We model the system as a discrete-time linear dynamical system:

$$ \mathbf{x}_k = \mathbf{F} \mathbf{x}_{k-1} + \mathbf{B} \mathbf{u}_k + \mathbf{w}_k $$$$ \mathbf{z}_k = \mathbf{H} \mathbf{x}_k + \mathbf{v}_k $$

where:

  • $\mathbf{x}_k \in \mathbb{R}^n$ is the hidden state at time $k$
  • $\mathbf{z}_k \in \mathbb{R}^m$ is the measurement
  • $\mathbf{w}_k \sim \mathcal{N}(\mathbf{0}, \mathbf{Q})$ is process noise
  • $\mathbf{v}_k \sim \mathcal{N}(\mathbf{0}, \mathbf{R})$ is measurement noise

Predict Step

Before seeing the new measurement we propagate our belief forward:

$$ \hat{\mathbf{x}}_{k|k-1} = \mathbf{F} \hat{\mathbf{x}}_{k-1|k-1} + \mathbf{B} \mathbf{u}_k $$$$ \mathbf{P}_{k|k-1} = \mathbf{F} \mathbf{P}_{k-1|k-1} \mathbf{F}^\top + \mathbf{Q} $$

$\mathbf{P}$ is the error covariance matrix — it tracks our uncertainty about the state.

Update Step

Once measurement $\mathbf{z}_k$ arrives, we compute the Kalman gain:

$$ \mathbf{K}_k = \mathbf{P}_{k|k-1} \mathbf{H}^\top \left( \mathbf{H} \mathbf{P}_{k|k-1} \mathbf{H}^\top + \mathbf{R} \right)^{-1} $$

Intuitively, $\mathbf{K}_k$ balances trust between the prediction (via $\mathbf{P}$) and the sensor (via $\mathbf{R}$). A noisy sensor ($\mathbf{R}$ large) gives a small gain — we rely more on the model.

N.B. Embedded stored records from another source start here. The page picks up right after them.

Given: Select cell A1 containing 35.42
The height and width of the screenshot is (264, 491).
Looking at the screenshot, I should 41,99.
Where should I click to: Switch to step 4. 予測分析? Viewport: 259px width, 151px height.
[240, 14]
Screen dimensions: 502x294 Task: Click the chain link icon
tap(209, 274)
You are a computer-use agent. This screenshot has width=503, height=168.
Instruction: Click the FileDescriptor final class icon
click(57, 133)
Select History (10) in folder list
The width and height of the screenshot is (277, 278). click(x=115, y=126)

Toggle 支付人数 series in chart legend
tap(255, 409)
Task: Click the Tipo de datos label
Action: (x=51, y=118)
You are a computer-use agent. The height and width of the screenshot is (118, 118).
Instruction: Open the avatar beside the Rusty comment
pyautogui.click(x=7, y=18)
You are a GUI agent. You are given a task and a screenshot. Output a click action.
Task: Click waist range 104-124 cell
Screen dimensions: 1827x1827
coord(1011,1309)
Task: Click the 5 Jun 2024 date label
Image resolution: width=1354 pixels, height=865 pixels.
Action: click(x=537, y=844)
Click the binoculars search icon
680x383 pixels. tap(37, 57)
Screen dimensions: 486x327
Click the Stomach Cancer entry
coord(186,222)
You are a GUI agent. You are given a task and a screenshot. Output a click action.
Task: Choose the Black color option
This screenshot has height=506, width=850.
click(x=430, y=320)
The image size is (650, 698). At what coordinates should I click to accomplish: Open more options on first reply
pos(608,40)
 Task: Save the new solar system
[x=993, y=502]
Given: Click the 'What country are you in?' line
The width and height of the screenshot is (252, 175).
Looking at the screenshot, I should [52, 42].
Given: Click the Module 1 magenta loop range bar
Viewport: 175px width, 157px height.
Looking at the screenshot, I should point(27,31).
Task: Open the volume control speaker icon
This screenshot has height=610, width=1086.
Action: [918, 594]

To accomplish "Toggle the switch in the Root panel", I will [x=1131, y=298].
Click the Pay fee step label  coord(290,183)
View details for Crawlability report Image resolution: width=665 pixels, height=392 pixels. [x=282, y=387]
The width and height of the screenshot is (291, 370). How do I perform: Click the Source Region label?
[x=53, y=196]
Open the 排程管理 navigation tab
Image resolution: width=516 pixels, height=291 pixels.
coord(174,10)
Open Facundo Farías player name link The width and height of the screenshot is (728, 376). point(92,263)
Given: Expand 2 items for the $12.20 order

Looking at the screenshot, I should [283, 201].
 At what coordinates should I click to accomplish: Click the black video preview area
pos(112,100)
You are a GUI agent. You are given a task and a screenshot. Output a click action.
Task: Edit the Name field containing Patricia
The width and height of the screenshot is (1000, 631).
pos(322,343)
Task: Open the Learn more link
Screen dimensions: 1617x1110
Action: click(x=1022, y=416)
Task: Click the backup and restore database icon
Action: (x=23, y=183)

Then we correct the state estimate:

$$ \hat{\mathbf{x}}_{k|k} = \hat{\mathbf{x}}_{k|k-1} + \mathbf{K}_k \left( \mathbf{z}_k - \mathbf{H} \hat{\mathbf{x}}_{k|k-1} \right) $$

The term $\mathbf{z}_k - \mathbf{H} \hat{\mathbf{x}}_{k|k-1}$ is called the innovation — the surprise carried by the new measurement. Finally, we update the covariance:

$$ \mathbf{P}_{k|k} = \left( \mathbf{I} - \mathbf{K}_k \mathbf{H} \right) \mathbf{P}_{k|k-1} $$

Why Is This Optimal?

The filter minimises the mean squared error $\mathbb{E}\!\left[\|\mathbf{x}_k - \hat{\mathbf{x}}_{k|k}\|^2\right]$ over all linear estimators. Under the Gaussian noise assumption it is also the maximum a posteriori (MAP) estimator — a fact that connects Kalman filtering directly to Bayesian inference.

Next Steps

In practice, robots rarely live in a linear world. The Extended Kalman Filter (EKF) linearises nonlinear dynamics via a first-order Taylor expansion, while the Unscented Kalman Filter (UKF) propagates a set of sigma points through the full nonlinear function — often giving better accuracy at similar computational cost. A future post will cover both.